▶ **Records contained in a dataset**
_____

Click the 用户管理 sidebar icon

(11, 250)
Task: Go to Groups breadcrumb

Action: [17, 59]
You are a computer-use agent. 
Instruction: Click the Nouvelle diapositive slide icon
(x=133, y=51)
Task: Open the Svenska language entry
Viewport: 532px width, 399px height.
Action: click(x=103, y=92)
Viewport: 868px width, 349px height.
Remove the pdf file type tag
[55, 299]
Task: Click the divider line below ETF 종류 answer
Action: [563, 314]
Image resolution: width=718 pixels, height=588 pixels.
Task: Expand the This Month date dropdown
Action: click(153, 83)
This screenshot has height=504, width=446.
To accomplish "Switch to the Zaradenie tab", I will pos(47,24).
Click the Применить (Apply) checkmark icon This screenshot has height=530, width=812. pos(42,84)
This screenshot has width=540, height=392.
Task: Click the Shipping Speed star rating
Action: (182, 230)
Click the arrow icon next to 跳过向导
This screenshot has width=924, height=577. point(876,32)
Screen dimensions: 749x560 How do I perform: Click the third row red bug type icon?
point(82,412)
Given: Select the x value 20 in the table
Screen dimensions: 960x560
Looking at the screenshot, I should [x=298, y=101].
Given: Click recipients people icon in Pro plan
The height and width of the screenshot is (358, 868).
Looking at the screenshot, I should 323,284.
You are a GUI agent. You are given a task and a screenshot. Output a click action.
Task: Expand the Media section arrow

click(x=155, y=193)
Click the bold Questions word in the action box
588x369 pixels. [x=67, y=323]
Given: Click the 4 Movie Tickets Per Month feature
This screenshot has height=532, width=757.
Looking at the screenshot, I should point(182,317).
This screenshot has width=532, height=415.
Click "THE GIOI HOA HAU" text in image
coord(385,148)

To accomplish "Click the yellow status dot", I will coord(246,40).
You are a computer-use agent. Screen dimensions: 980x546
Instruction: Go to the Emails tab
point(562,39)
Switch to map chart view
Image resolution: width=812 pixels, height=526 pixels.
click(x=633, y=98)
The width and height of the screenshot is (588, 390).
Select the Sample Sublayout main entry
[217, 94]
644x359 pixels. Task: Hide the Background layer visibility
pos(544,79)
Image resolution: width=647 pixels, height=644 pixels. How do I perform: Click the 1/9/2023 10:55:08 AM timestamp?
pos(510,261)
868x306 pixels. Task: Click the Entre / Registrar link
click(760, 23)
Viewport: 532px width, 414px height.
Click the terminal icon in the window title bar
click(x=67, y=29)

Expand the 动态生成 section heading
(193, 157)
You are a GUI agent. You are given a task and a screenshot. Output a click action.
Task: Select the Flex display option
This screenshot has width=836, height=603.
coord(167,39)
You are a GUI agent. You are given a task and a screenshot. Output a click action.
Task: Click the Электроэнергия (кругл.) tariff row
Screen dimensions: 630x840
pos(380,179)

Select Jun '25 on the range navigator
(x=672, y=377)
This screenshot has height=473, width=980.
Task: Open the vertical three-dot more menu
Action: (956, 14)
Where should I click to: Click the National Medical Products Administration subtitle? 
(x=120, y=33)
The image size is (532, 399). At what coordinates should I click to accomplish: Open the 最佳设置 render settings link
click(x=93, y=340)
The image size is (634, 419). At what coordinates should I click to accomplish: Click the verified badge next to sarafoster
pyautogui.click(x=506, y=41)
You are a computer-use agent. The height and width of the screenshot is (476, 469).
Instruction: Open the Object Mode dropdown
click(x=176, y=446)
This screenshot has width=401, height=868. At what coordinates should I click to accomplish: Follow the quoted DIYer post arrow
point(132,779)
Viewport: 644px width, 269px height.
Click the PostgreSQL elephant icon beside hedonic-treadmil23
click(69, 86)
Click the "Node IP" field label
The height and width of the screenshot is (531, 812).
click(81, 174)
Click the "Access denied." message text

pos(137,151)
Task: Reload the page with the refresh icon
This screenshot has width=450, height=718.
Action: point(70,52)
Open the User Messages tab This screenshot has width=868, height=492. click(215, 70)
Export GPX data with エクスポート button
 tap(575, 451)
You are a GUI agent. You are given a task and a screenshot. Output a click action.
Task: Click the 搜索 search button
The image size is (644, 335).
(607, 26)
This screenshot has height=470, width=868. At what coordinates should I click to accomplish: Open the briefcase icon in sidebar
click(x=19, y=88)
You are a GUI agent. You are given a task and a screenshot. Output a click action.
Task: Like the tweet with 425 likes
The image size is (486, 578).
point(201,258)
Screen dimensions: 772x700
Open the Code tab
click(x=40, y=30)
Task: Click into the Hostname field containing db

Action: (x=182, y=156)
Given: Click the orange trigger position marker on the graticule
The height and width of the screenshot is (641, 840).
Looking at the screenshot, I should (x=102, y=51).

_____

▶ **Problem to work on**
The lines above starting at the one that contains "This screenshot has width=532, height=415." and ending at the one that contains "You are a computer-use agent. Screen" must be transcribed exactly, and no other lines may appear.

▶ **Answer to this problem**
This screenshot has width=532, height=415.
Click "THE GIOI HOA HAU" text in image
coord(385,148)

To accomplish "Click the yellow status dot", I will coord(246,40).
You are a computer-use agent. Screen dimensions: 980x546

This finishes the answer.